Pink Buds by Insomniac-Images

by Barbara Anne Radtke In my teens, I read a short story, probably in Seventeen magazine, called “In August, a Realization.” I cannot recall anything about the story, but the title has stuck with me. It drifts into my mind in mid-August every year when I have to admit that, as much as I may try to hold onto summer, a change of season will be realized shortly.

There is no denying the days are shorter now. If you are an early riser in New England, you notice that the clock is well past 5 a.m. before the first rays of sun appear over the horizon. More notably, we have had the first sunset before 8 p.m. It will not set at 8 p.m. or later again until sometime next April.

“August green” is a color that my friend and I coined years ago. Except for the potato vines that continue indefinitely in their spring green splendor, the green of the deciduous trees and bushes deepen and dull, gathering their strength for the profusion of fall color. Visiting my sister in August, she always mentions how the change in the color of iron weed signals the end of summer. Our mother always pointed out the Queen Anne’s lace. Having a birthday in late August, and being named Anne, she felt these blossoms were messengers of her coming birthday. I found them harbingers of fall. Plant nurseries help encourage minds and hearts to turn to this new season, bringing out the fledgling mums with their flower buds closed like little fists ready to battle an early autumn epiphany.

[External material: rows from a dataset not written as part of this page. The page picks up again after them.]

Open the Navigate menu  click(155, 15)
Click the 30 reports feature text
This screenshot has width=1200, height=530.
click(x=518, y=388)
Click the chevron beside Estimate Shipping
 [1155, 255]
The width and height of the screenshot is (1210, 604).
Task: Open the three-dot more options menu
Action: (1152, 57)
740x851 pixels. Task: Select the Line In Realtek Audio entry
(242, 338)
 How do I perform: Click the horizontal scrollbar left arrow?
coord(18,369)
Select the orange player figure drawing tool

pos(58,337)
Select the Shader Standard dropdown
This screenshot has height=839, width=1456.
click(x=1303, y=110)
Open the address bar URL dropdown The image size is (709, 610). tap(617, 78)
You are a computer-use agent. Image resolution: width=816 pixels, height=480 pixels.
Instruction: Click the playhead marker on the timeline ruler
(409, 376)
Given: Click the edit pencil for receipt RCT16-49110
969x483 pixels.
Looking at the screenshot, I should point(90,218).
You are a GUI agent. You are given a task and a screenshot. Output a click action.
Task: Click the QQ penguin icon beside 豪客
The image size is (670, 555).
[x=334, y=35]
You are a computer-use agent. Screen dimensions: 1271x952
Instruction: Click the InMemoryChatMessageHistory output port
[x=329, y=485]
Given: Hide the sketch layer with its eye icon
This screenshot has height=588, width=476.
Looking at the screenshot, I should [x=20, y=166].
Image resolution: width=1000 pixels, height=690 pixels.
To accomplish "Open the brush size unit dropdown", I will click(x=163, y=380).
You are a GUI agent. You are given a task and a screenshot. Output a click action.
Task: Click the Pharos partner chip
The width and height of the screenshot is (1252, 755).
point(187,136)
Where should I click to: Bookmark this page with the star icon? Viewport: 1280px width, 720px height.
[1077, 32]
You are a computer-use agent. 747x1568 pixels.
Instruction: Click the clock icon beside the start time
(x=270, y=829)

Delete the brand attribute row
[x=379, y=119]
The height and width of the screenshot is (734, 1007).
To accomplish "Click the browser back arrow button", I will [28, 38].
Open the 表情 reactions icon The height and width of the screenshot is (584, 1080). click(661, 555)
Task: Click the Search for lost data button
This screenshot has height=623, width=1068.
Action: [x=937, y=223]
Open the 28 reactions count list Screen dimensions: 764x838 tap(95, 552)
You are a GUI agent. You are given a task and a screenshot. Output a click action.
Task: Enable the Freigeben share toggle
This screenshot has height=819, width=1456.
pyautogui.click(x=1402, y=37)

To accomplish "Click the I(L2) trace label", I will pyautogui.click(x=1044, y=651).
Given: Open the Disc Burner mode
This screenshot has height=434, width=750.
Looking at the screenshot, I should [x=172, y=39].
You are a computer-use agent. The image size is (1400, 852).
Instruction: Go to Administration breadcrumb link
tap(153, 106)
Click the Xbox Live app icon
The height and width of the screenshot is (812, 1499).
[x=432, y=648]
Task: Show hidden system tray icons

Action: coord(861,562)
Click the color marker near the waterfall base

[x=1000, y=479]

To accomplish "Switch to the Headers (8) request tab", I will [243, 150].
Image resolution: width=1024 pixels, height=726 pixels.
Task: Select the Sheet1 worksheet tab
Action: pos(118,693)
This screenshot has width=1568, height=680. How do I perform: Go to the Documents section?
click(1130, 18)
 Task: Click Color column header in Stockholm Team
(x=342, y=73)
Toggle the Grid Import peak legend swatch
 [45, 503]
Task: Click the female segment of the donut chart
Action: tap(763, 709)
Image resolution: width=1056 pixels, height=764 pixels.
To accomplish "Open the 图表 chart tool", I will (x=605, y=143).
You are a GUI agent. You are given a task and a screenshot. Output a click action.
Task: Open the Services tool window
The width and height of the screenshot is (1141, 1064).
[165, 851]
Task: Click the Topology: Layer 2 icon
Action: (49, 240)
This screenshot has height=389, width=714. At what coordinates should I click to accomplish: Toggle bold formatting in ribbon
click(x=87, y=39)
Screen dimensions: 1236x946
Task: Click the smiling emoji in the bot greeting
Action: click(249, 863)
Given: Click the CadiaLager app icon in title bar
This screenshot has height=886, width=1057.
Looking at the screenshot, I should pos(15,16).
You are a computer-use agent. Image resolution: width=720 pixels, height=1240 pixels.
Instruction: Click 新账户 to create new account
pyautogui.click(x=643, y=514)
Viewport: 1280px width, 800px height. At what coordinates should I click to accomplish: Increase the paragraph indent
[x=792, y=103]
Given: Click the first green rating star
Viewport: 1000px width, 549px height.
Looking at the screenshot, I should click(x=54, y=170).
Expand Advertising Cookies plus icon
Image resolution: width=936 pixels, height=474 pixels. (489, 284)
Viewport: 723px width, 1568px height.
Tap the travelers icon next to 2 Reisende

There are many social signs of fall. The first ads for “back-to-school” are a perennial salute to fall and the “commercialization of everything.” (Hats off, by the way, to the city of Leominster, MA, which is providing all the back-to-school supplies and activity fees for the children in their schools. With this vote, the school committee anticipates saving parents over $600 per child to get ready for the new school year.) In the Boston area, we recently joined the town of Canton in cheering on their Little League team in the New England Regionals in their quest for a spot in the Little League World Series. This world series, much earlier than the competition of their professional team counterparts, reminds me that the seasonal sports hand off is about to begin. High school football teams are already practicing on local fields and the New England Patriots have had their first pre-season game.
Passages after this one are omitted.